Stop after the line containing "This screenshot has width=545, height=267."; retype every line of the data before it exactly, starting from the first.

[Start of Attachment]

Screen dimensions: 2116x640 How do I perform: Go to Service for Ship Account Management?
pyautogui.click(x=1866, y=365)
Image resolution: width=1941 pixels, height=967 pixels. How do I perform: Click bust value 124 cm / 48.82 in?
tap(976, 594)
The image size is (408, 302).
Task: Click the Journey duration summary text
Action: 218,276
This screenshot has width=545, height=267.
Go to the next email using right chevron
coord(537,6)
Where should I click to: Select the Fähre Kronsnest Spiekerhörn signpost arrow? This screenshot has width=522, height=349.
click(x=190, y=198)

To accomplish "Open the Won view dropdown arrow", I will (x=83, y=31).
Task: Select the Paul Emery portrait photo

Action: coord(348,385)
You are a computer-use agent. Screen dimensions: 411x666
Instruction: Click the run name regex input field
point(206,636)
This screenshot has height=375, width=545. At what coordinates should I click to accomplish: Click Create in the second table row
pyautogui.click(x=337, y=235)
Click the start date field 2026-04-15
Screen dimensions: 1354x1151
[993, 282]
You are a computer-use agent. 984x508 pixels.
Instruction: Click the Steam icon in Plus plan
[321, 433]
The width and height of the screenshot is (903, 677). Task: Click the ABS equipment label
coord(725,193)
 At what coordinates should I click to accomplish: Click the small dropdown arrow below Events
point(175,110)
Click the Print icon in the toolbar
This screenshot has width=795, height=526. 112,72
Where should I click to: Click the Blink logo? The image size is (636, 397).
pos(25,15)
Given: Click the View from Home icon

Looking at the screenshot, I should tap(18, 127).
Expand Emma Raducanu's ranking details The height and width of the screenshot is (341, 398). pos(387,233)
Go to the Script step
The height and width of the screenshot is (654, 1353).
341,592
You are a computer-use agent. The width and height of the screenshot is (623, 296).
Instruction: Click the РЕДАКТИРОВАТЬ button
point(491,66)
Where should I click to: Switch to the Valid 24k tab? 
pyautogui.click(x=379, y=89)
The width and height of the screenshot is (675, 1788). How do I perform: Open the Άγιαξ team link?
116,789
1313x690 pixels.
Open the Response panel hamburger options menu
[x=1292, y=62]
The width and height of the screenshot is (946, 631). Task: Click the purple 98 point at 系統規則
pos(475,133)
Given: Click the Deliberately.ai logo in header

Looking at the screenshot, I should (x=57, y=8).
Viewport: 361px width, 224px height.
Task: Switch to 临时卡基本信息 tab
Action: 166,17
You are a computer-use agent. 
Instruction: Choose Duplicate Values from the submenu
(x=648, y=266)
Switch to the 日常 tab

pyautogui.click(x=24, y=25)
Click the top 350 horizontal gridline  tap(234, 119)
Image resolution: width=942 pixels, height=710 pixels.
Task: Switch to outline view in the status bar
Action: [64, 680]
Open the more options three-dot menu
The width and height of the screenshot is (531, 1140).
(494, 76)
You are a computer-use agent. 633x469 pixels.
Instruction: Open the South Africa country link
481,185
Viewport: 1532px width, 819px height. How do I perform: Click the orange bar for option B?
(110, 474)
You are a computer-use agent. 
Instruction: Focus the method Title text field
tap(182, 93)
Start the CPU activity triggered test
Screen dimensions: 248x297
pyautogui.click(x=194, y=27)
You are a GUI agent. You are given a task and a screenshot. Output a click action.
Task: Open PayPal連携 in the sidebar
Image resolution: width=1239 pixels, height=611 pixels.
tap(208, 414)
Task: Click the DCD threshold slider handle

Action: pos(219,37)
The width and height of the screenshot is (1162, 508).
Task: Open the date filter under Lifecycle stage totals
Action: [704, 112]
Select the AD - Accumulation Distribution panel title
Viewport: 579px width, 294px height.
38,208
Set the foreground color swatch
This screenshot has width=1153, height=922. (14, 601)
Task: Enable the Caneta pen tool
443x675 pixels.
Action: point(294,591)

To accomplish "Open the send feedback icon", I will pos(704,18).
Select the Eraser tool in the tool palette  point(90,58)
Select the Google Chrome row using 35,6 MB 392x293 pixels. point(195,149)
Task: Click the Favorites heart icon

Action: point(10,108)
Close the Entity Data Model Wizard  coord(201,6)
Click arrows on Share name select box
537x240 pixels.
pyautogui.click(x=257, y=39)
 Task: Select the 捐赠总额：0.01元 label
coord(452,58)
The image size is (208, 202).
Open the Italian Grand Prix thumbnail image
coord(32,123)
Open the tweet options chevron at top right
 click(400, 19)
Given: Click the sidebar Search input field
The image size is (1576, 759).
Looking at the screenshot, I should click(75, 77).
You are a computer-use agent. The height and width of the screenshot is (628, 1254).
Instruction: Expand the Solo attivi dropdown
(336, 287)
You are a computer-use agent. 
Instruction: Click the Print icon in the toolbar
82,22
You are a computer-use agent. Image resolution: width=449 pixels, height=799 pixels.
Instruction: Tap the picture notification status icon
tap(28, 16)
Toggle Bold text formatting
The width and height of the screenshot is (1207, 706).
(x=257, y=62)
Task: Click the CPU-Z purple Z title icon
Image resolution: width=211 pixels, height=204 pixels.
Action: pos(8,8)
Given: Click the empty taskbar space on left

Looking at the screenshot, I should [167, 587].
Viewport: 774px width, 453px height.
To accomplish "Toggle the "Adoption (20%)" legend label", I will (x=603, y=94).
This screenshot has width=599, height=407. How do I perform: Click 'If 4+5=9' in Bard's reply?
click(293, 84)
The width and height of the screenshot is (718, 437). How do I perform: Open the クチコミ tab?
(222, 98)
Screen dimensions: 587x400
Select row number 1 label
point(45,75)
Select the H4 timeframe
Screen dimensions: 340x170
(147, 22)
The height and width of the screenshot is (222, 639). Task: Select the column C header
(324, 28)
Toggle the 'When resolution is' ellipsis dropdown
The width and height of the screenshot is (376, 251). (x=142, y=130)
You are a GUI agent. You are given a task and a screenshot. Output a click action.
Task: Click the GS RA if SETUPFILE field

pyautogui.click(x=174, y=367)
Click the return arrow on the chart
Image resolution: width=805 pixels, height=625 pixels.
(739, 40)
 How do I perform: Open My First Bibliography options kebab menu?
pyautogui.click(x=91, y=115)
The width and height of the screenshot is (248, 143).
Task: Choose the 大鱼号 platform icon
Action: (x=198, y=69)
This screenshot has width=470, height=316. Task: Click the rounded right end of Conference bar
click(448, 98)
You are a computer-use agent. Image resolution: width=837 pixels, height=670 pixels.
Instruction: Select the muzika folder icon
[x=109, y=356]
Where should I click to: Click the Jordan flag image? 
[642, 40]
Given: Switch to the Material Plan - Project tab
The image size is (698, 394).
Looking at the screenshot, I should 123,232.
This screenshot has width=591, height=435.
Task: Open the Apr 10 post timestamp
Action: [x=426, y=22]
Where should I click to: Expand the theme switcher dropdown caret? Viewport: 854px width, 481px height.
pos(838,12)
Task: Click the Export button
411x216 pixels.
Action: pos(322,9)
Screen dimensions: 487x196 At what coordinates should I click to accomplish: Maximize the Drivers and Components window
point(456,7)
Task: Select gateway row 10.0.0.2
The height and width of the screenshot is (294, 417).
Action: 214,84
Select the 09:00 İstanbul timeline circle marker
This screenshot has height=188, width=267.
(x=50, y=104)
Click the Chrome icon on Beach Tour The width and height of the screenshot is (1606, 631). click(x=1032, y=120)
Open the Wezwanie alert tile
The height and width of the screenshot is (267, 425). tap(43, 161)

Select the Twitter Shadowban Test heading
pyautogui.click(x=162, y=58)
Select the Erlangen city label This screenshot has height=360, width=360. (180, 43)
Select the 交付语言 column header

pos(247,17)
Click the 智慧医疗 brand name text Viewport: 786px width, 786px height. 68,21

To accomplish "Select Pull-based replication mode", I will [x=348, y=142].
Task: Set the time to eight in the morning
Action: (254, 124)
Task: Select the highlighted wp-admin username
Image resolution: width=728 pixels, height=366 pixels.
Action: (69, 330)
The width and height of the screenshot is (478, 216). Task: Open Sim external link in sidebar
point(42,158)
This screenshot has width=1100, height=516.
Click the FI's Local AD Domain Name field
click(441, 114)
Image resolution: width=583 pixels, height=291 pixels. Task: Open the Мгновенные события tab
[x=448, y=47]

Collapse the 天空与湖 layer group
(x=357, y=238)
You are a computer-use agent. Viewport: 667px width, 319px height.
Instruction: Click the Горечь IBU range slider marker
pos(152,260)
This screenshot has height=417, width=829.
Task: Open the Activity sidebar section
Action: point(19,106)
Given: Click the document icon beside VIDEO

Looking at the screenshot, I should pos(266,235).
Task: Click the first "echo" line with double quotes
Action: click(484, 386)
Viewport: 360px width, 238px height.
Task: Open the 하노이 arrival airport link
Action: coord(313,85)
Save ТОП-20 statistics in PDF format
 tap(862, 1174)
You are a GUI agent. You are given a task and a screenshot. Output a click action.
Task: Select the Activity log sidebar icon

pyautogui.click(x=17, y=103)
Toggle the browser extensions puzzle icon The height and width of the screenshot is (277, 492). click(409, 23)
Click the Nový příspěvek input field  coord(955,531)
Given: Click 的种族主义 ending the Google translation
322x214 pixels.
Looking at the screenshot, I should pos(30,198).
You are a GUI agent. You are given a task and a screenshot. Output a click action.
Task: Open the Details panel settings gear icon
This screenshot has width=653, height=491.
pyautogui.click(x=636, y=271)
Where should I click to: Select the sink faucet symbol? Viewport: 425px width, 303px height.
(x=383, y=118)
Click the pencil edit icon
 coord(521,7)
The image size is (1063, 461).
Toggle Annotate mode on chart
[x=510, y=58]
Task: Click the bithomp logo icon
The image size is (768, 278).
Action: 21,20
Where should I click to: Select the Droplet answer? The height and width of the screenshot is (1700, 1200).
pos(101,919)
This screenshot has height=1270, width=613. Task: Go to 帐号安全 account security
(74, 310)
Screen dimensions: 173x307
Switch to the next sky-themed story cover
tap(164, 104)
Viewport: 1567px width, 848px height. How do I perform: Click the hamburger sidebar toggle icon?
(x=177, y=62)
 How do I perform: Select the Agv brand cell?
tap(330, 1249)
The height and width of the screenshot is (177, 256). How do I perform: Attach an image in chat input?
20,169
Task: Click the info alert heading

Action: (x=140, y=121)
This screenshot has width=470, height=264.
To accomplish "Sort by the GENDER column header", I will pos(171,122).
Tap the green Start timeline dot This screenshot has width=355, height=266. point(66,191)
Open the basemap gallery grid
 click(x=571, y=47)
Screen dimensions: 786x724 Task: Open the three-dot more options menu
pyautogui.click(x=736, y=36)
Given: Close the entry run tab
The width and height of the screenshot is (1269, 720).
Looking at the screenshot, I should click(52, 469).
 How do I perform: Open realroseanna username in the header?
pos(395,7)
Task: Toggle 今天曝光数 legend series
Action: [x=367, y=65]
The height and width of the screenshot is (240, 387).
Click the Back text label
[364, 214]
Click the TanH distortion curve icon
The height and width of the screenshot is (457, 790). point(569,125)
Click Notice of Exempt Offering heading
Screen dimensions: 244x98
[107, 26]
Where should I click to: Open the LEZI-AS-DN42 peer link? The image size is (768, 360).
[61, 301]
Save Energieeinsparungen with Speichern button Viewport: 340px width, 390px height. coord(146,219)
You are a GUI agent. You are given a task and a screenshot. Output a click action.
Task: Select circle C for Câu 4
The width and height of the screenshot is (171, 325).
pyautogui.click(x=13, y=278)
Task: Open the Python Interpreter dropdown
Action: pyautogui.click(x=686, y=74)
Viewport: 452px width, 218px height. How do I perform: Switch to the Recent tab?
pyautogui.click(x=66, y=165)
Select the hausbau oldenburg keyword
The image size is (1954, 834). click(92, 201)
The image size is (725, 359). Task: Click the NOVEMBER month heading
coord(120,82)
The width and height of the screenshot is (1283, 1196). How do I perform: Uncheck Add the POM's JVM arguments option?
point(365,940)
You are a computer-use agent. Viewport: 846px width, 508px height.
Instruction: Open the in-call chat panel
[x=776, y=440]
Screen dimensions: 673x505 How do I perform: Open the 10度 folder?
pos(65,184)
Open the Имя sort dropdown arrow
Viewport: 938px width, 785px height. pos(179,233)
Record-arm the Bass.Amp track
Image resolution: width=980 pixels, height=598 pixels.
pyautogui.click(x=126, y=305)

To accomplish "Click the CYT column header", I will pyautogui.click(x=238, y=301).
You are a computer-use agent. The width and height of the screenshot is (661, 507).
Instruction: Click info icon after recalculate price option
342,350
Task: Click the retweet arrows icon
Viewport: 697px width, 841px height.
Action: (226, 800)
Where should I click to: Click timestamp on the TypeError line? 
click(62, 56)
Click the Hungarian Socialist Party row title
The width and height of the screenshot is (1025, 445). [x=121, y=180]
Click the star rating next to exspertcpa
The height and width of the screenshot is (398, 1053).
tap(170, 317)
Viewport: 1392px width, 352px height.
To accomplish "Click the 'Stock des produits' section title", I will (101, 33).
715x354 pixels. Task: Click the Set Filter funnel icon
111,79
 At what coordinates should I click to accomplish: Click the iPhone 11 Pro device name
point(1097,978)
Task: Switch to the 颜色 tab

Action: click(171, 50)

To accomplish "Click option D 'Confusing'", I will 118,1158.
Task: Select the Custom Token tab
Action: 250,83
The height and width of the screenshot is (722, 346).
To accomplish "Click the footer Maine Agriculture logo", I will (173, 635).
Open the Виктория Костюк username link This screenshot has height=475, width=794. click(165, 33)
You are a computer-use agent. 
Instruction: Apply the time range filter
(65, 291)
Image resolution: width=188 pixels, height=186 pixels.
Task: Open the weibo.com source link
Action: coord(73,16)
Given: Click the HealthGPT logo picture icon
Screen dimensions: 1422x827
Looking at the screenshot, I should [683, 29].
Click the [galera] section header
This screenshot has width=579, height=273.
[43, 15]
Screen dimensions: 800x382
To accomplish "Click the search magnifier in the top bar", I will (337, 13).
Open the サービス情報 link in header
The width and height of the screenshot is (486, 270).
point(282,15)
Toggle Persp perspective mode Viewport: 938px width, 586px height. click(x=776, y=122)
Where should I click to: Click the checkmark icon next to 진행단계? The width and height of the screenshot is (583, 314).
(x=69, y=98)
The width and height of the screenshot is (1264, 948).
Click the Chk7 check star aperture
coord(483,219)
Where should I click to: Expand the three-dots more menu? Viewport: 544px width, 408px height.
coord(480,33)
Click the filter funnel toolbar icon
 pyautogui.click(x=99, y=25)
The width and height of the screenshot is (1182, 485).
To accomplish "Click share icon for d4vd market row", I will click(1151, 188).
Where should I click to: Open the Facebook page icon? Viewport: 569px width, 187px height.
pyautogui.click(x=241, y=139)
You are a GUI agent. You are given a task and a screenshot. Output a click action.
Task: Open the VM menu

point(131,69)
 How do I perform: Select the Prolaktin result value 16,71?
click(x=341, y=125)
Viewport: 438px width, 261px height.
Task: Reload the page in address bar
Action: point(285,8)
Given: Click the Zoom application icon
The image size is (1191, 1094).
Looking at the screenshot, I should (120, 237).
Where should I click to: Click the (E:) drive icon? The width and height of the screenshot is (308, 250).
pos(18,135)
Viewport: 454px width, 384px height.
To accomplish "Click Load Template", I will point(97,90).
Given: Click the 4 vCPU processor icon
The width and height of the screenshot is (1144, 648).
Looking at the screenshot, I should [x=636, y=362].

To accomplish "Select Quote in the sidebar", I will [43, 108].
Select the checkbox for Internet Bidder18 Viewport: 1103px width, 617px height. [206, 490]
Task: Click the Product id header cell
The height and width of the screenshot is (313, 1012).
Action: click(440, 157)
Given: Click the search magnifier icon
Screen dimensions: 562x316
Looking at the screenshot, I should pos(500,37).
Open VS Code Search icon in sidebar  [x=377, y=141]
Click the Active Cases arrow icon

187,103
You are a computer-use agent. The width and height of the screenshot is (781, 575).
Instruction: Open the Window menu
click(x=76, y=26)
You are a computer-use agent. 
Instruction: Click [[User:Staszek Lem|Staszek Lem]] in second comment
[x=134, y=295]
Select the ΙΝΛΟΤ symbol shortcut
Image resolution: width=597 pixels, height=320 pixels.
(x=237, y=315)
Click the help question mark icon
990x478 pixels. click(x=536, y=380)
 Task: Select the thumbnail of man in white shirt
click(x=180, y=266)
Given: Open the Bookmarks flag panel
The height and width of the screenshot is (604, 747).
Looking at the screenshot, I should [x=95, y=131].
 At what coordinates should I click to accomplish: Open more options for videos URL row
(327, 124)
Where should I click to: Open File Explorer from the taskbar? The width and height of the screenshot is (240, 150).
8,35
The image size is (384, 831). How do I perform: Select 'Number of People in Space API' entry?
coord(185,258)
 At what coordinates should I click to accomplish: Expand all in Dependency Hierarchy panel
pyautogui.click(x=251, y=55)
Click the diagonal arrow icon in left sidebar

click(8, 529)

[End of Attachment]

§ Reply to the task
Screen dimensions: 2116x640 How do I perform: Go to Service for Ship Account Management?
pyautogui.click(x=1866, y=365)
Image resolution: width=1941 pixels, height=967 pixels. How do I perform: Click bust value 124 cm / 48.82 in?
tap(976, 594)
The image size is (408, 302).
Task: Click the Journey duration summary text
Action: 218,276
This screenshot has width=545, height=267.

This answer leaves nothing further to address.